Improve custom ops tutorials (#3020)

zou3519 · svekars · web-flow · commit 4cb73cabeeae · 2024-08-29T10:05:07.000-04:00
Co-authored-by: Svetlana Karslioglu &lt;svekars@meta.com&gt;
diff --git a/advanced_source/cpp_custom_ops.rst b/advanced_source/cpp_custom_ops.rst
@@ -174,6 +174,8 @@ To add ``torch.compile`` support for an operator, we must add a FakeTensor kerne
 known as a "meta kernel" or "abstract impl"). FakeTensors are Tensors that have
 metadata (such as shape, dtype, device) but no data: the FakeTensor kernel for an
 operator specifies how to compute the metadata of output tensors given the metadata of input tensors.
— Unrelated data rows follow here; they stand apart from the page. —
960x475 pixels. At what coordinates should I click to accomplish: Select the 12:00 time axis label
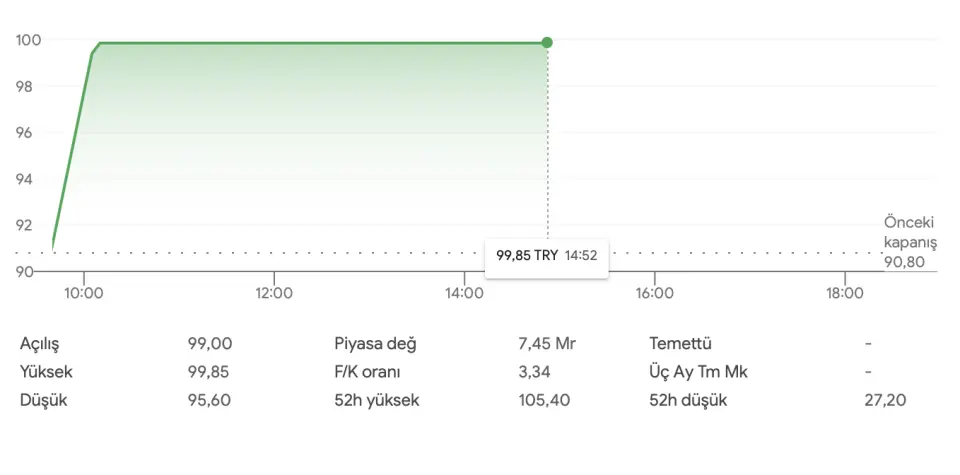[274, 293]
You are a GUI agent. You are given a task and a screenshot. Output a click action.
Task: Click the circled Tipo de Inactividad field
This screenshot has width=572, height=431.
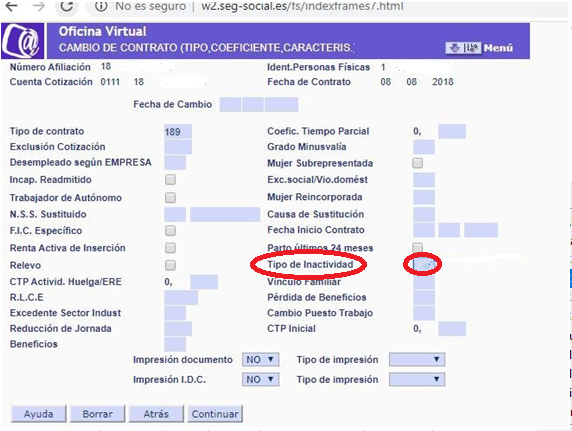tap(424, 264)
+The FakeTensor kernel should return dummy Tensors of your choice with
+the correct Tensor metadata (shape/strides/``dtype``/device).
 
 We recommend that this be done from Python via the `torch.library.register_fake` API,
 though it is possible to do this from C++ as well (see
diff --git a/advanced_source/python_custom_ops.py b/advanced_source/python_custom_ops.py
@@ -66,7 +66,7 @@ def display(img):
 ######################################################################
 # ``crop`` is not handled effectively out-of-the-box by
 # ``torch.compile``: ``torch.compile`` induces a
-# `"graph break" <https://pytorch.org/docs/stable/torch.compiler_faq.html#graph-breaks>`_ 
+# `"graph break" <https://pytorch.org/docs/stable/torch.compiler_faq.html#graph-breaks>`_
 # on functions it is unable to handle and graph breaks are bad for performance.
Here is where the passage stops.